BEGIN SUPPLIED ENTRIES

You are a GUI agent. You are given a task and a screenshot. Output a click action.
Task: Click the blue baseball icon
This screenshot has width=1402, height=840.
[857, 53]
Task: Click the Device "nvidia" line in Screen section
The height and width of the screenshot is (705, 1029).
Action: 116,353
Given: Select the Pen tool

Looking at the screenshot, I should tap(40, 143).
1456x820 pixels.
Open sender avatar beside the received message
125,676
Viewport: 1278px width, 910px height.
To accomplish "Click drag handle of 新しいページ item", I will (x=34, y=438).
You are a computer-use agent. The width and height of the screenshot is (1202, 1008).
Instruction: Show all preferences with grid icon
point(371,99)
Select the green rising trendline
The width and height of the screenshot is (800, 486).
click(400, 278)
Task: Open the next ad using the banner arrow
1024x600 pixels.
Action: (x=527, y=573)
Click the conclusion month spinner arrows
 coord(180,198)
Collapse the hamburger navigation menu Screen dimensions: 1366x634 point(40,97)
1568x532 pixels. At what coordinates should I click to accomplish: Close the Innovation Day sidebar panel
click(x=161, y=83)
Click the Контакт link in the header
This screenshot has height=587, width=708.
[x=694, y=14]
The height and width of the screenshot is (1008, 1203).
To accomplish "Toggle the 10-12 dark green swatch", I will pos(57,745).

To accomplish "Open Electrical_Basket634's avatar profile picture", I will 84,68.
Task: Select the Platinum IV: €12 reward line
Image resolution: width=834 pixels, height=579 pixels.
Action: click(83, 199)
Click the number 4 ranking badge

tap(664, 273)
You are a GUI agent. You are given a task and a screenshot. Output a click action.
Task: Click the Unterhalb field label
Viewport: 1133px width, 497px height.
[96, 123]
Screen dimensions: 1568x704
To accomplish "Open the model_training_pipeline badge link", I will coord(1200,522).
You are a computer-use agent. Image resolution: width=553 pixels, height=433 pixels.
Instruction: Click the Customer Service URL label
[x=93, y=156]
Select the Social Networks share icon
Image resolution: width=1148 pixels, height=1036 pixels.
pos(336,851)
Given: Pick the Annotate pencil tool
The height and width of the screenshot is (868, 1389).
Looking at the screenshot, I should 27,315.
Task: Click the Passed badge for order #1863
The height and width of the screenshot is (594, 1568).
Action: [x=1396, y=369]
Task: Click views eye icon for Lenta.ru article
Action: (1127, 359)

END SUPPLIED ENTRIES

WHAT IS EXPECTED: Transcribe the material in full; every line must match exactly.

EXPECTED ANSWER:
You are a GUI agent. You are given a task and a screenshot. Output a click action.
Task: Click the blue baseball icon
This screenshot has width=1402, height=840.
[857, 53]
Task: Click the Device "nvidia" line in Screen section
The height and width of the screenshot is (705, 1029).
Action: 116,353
Given: Select the Pen tool

Looking at the screenshot, I should tap(40, 143).
1456x820 pixels.
Open sender avatar beside the received message
125,676
Viewport: 1278px width, 910px height.
To accomplish "Click drag handle of 新しいページ item", I will (x=34, y=438).
You are a computer-use agent. The width and height of the screenshot is (1202, 1008).
Instruction: Show all preferences with grid icon
point(371,99)
Select the green rising trendline
The width and height of the screenshot is (800, 486).
click(400, 278)
Task: Open the next ad using the banner arrow
1024x600 pixels.
Action: (x=527, y=573)
Click the conclusion month spinner arrows
 coord(180,198)
Collapse the hamburger navigation menu Screen dimensions: 1366x634 point(40,97)
1568x532 pixels. At what coordinates should I click to accomplish: Close the Innovation Day sidebar panel
click(x=161, y=83)
Click the Контакт link in the header
This screenshot has height=587, width=708.
[x=694, y=14]
The height and width of the screenshot is (1008, 1203).
To accomplish "Toggle the 10-12 dark green swatch", I will pos(57,745).

To accomplish "Open Electrical_Basket634's avatar profile picture", I will 84,68.
Task: Select the Platinum IV: €12 reward line
Image resolution: width=834 pixels, height=579 pixels.
Action: click(83, 199)
Click the number 4 ranking badge

tap(664, 273)
You are a GUI agent. You are given a task and a screenshot. Output a click action.
Task: Click the Unterhalb field label
Viewport: 1133px width, 497px height.
[96, 123]
Screen dimensions: 1568x704
To accomplish "Open the model_training_pipeline badge link", I will coord(1200,522).
You are a computer-use agent. Image resolution: width=553 pixels, height=433 pixels.
Instruction: Click the Customer Service URL label
[x=93, y=156]
Select the Social Networks share icon
Image resolution: width=1148 pixels, height=1036 pixels.
pos(336,851)
Given: Pick the Annotate pencil tool
The height and width of the screenshot is (868, 1389).
Looking at the screenshot, I should 27,315.
Task: Click the Passed badge for order #1863
The height and width of the screenshot is (594, 1568).
Action: [x=1396, y=369]
Task: Click views eye icon for Lenta.ru article
Action: (1127, 359)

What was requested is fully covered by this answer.